*What is expected:* Condense the paragraph that begins "The paper develops an automated pipeline" in the galaxy cluster text below into a short bulleted list that keeps its main facts.

*Source text:*
#####

A convolutional neural network pipeline automatically detects diffuse radio emission in 3822 galaxy clusters from the LoTSS-DR3 survey.

A machine-rendered reading of the paper's core claim, the machinery that carries it, and where it could break.

The paper develops an automated pipeline to find galaxy clusters that host diffuse radio emission using deep learning on large radio survey images. Radio U-Net performs pixel-level segmentation to flag the emission and then matches the results to positions and properties from existing X-ray and Sunyaev-Zeldovich cluster catalogues. This produces both a probability score for each cluster and shape maps that can guide follow-up work. A demonstration extracts 357 high-confidence detections at 76 percent network accuracy and confirms that the overall detection rate rises with cluster mass and redshift. The approach replaces manual visual checks that cannot scale to current and future survey volumes.

#####

*Data extract:*
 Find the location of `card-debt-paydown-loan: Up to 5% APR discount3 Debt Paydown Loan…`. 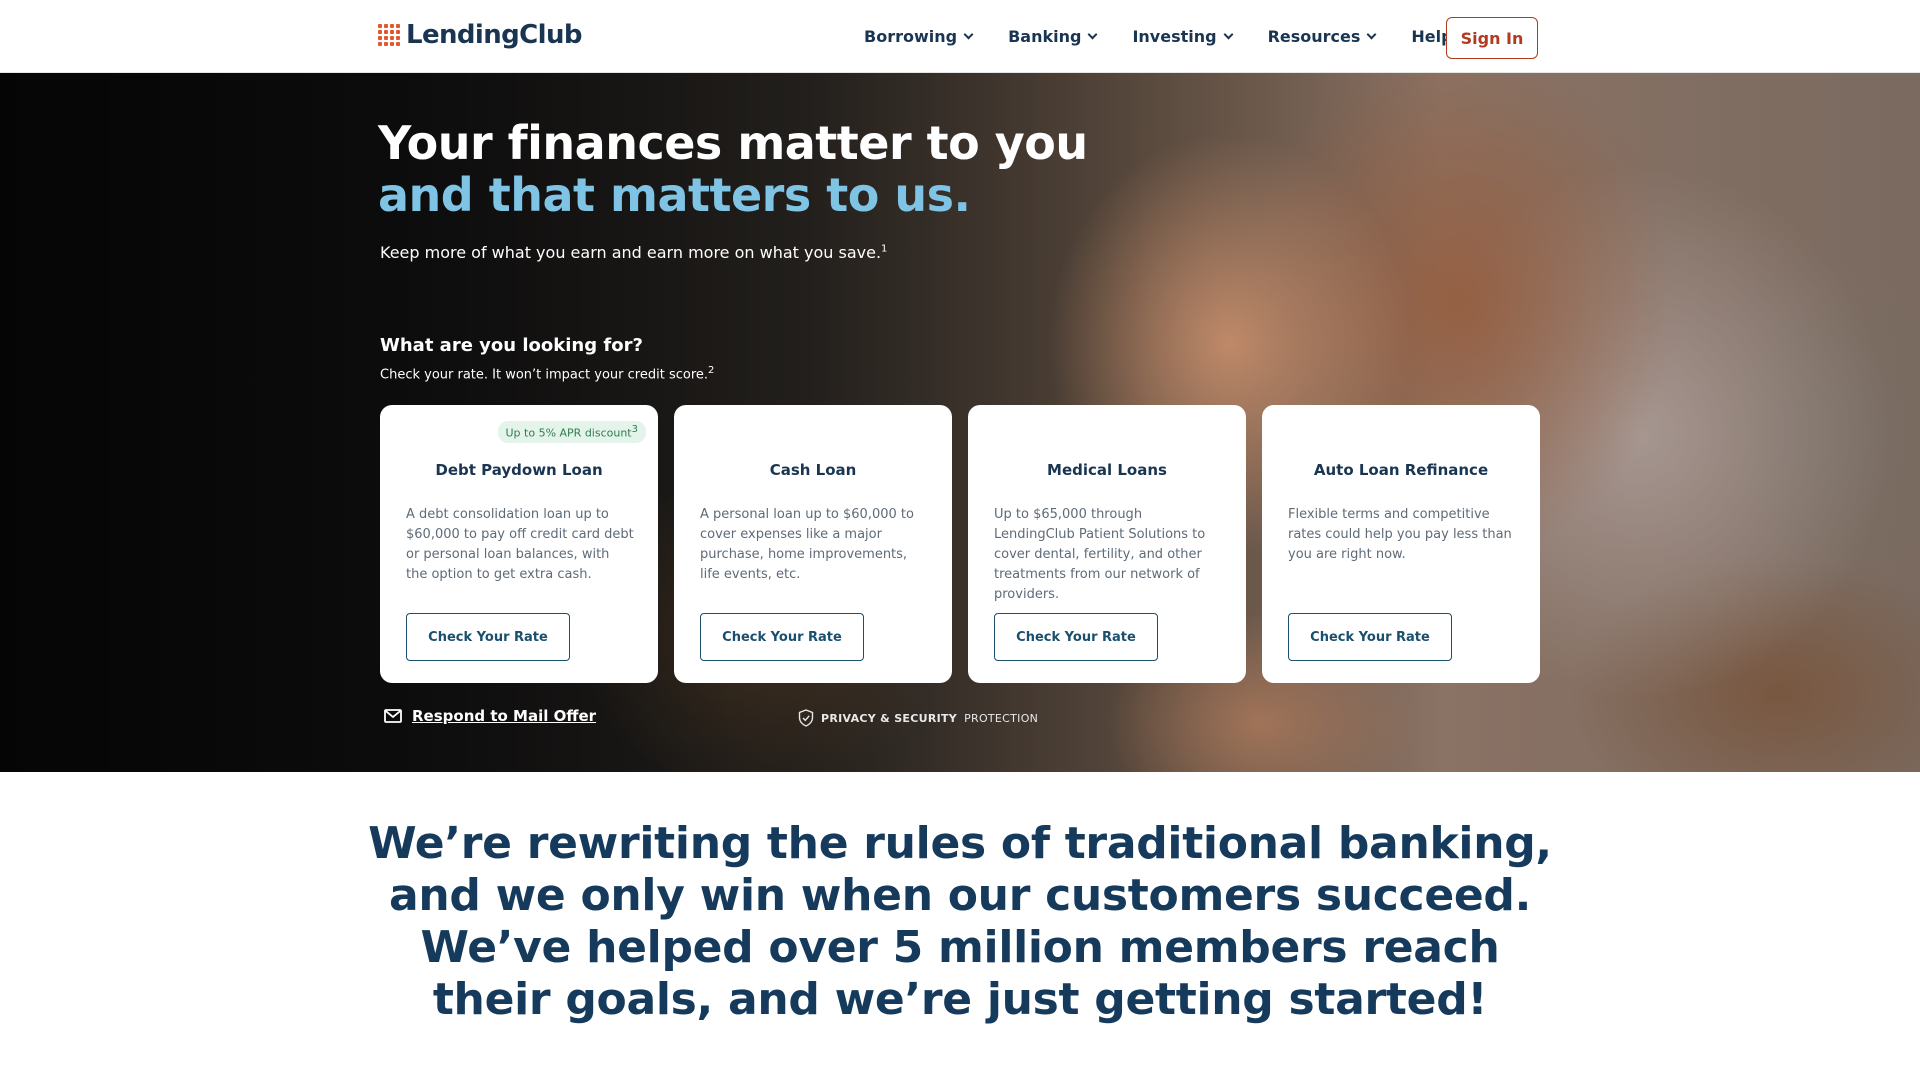

card-debt-paydown-loan: Up to 5% APR discount3 Debt Paydown Loan… is located at coordinates (519, 544).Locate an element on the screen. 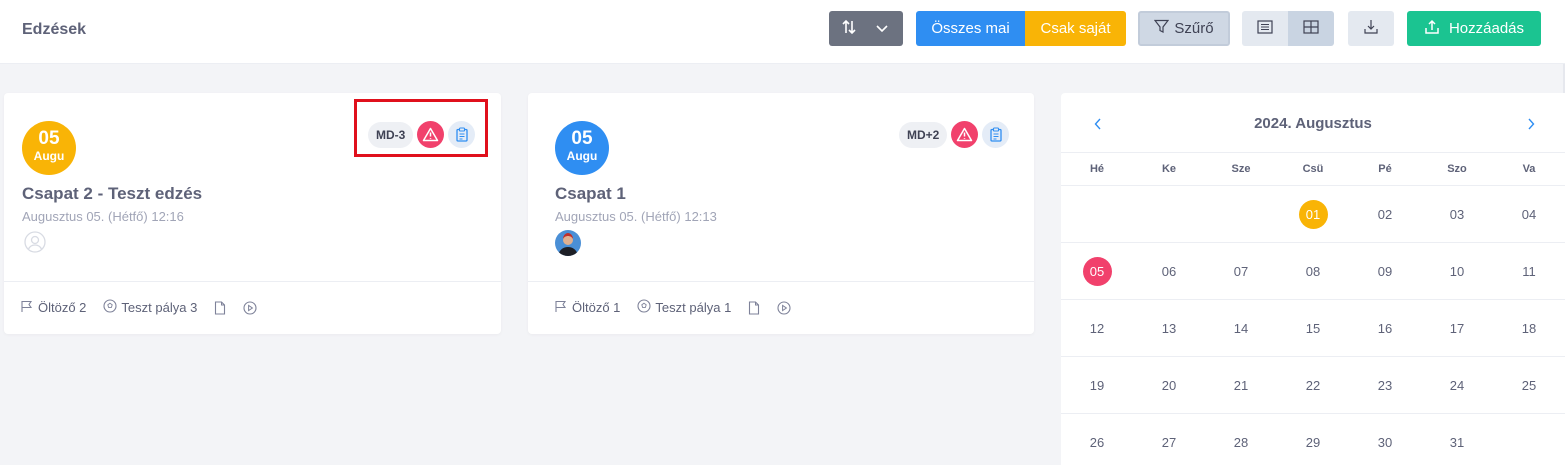 The height and width of the screenshot is (465, 1565). add-training-button: Hozzáadás is located at coordinates (1474, 28).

#####

*Solved exercise:*
- An automated deep-learning pipeline finds galaxy clusters with diffuse radio emission in large radio survey images.
- Radio U-Net flags the emission through pixel-level segmentation, then matches results to X-ray and Sunyaev-Zeldovich cluster catalogues.
- It gives each cluster a probability score and produces shape maps to guide follow-up work.
- A demonstration yields 357 high-confidence detections at 76 percent network accuracy.
- The detection rate rises with cluster mass and redshift.
- The method replaces manual visual checks, which cannot scale to current and future survey volumes.